• **Your task**
Go through the entries below and collect each line with the string "beside" in it.

• **Dataset content**
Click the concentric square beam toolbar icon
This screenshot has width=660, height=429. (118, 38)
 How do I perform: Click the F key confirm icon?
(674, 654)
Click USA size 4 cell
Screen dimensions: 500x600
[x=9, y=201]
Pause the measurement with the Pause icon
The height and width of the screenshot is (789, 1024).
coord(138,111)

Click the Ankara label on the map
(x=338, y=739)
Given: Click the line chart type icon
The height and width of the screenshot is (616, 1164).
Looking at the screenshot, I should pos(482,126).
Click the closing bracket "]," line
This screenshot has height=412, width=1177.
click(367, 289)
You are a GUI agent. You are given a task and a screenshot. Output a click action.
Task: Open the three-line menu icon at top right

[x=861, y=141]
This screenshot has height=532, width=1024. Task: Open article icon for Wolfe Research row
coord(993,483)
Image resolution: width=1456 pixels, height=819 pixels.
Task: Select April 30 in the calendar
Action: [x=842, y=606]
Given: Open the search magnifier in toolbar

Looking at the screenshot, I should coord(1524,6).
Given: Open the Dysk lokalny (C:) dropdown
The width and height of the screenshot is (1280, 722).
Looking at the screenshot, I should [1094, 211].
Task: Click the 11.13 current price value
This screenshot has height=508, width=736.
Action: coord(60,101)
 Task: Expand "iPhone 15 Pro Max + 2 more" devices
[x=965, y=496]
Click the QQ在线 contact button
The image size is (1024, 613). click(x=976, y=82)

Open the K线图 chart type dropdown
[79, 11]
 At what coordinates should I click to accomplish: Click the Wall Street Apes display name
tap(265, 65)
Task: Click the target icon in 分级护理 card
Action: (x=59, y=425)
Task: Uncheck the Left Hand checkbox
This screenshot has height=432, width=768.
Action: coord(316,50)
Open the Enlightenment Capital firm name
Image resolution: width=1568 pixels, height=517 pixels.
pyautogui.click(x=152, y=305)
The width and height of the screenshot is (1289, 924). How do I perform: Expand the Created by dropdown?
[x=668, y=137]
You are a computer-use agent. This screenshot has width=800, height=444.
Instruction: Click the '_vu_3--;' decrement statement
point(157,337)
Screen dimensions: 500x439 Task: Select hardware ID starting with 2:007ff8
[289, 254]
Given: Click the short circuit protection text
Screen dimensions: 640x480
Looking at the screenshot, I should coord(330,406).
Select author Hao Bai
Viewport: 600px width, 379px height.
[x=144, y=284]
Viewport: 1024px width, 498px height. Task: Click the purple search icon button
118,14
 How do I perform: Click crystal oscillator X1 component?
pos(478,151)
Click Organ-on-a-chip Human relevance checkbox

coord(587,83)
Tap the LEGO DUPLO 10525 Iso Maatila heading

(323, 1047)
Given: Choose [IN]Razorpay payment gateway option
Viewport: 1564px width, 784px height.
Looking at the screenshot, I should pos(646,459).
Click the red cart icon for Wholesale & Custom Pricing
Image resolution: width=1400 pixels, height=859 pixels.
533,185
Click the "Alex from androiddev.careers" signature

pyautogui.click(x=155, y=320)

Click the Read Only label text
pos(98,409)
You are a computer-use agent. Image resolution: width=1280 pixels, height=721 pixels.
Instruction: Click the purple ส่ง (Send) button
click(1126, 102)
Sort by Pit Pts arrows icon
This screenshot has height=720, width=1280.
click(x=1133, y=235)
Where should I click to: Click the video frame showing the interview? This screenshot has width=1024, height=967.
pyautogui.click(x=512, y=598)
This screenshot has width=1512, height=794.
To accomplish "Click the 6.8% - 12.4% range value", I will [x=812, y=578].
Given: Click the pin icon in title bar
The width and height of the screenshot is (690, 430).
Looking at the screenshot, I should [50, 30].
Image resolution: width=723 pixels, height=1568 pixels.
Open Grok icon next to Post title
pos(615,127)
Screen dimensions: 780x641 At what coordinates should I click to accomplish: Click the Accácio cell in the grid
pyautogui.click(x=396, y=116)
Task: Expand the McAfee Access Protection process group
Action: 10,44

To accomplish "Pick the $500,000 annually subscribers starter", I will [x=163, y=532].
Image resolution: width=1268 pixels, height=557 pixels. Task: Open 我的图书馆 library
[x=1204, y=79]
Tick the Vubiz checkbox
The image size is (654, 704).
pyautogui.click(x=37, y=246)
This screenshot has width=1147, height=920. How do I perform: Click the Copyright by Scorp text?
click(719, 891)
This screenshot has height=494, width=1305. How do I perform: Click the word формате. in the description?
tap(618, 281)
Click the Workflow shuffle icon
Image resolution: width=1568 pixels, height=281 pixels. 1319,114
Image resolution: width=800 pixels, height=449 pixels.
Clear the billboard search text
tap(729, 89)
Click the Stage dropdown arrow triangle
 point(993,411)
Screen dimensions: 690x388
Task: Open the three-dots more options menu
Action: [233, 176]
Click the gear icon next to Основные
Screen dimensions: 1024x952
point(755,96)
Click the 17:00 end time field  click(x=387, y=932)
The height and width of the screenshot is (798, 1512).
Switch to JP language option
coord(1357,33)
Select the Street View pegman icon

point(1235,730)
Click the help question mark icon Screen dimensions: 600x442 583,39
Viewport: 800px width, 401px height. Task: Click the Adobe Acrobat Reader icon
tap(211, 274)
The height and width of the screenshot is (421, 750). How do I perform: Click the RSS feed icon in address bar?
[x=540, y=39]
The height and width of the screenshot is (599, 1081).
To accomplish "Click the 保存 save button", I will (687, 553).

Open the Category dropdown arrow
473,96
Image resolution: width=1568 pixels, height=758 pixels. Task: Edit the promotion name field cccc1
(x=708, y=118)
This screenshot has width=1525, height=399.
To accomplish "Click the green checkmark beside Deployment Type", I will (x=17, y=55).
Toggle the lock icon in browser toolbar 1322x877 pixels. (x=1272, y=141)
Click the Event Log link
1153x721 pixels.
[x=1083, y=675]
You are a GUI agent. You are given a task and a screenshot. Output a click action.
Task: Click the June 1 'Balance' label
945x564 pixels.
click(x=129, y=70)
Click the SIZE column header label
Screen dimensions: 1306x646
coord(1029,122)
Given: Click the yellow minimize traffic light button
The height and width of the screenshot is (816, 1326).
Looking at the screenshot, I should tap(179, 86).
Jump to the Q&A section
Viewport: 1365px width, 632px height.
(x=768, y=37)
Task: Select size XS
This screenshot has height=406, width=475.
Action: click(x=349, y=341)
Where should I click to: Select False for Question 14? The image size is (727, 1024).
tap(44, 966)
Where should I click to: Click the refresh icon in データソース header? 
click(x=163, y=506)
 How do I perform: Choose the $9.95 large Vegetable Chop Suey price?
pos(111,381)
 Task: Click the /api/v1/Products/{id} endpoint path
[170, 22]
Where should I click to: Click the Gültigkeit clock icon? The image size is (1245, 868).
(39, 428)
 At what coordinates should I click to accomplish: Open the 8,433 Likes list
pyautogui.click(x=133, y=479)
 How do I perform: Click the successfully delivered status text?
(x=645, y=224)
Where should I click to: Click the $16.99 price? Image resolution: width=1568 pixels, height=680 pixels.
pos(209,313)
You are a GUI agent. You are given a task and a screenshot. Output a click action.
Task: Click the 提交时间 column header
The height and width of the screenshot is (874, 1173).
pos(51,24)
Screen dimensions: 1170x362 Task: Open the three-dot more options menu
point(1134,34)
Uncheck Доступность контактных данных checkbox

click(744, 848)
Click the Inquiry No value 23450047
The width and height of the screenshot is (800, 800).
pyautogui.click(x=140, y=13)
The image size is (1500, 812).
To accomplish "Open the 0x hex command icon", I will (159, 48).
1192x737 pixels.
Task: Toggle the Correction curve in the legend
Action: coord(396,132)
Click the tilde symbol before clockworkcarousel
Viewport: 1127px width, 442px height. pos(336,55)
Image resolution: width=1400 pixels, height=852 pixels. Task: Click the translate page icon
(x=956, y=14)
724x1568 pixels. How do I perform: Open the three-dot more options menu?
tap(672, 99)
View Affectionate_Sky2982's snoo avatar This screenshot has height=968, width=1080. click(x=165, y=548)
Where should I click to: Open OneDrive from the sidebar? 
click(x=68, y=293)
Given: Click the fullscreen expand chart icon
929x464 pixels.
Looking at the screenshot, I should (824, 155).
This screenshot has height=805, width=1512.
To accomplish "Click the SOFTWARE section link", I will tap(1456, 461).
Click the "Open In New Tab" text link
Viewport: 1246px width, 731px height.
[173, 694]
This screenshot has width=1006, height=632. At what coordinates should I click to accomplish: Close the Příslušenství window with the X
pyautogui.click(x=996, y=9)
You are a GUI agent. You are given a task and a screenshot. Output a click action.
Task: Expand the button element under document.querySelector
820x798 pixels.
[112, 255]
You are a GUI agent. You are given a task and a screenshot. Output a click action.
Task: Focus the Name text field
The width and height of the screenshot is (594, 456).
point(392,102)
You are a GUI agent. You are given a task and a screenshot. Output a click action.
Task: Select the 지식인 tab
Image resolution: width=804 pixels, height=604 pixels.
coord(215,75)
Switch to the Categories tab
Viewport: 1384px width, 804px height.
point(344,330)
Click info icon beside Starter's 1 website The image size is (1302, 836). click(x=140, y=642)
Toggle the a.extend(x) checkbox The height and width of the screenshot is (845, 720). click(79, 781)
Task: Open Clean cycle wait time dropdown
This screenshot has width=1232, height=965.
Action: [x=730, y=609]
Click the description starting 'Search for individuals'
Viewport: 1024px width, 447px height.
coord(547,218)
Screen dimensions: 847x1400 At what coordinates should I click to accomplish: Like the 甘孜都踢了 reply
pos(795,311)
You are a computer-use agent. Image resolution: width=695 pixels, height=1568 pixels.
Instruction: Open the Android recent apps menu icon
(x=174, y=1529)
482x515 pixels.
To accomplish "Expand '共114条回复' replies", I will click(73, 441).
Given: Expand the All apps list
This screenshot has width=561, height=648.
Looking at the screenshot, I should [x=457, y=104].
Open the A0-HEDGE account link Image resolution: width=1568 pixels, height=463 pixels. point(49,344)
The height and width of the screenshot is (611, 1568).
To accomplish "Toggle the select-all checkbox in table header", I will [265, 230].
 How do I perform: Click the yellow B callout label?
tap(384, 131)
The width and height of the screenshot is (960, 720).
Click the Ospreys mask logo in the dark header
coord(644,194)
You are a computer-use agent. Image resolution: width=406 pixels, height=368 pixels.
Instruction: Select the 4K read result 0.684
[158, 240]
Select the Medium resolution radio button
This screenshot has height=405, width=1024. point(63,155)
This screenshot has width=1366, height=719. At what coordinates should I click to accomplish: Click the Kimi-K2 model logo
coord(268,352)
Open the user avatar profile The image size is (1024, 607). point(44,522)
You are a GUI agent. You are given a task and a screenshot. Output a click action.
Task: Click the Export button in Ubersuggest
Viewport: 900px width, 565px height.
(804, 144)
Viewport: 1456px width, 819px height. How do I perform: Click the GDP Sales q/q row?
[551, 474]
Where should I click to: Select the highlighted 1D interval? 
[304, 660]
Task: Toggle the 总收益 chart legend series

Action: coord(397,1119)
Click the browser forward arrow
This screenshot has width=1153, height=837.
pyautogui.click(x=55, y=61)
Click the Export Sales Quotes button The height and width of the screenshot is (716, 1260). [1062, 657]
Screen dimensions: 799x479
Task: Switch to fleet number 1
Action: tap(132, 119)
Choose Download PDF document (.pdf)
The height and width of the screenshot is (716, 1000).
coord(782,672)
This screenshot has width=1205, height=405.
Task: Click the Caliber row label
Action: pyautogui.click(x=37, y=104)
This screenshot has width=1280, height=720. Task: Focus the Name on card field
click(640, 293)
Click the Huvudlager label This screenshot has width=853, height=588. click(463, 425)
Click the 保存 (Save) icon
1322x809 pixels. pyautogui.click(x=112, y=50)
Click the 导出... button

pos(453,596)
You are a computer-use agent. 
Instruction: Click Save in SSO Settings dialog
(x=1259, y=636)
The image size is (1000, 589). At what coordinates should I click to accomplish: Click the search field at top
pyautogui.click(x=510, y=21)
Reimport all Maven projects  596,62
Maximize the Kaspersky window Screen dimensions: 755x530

• **Task result**
To accomplish "Click the green checkmark beside Deployment Type", I will (x=17, y=55).
Click info icon beside Starter's 1 website The image size is (1302, 836). click(x=140, y=642)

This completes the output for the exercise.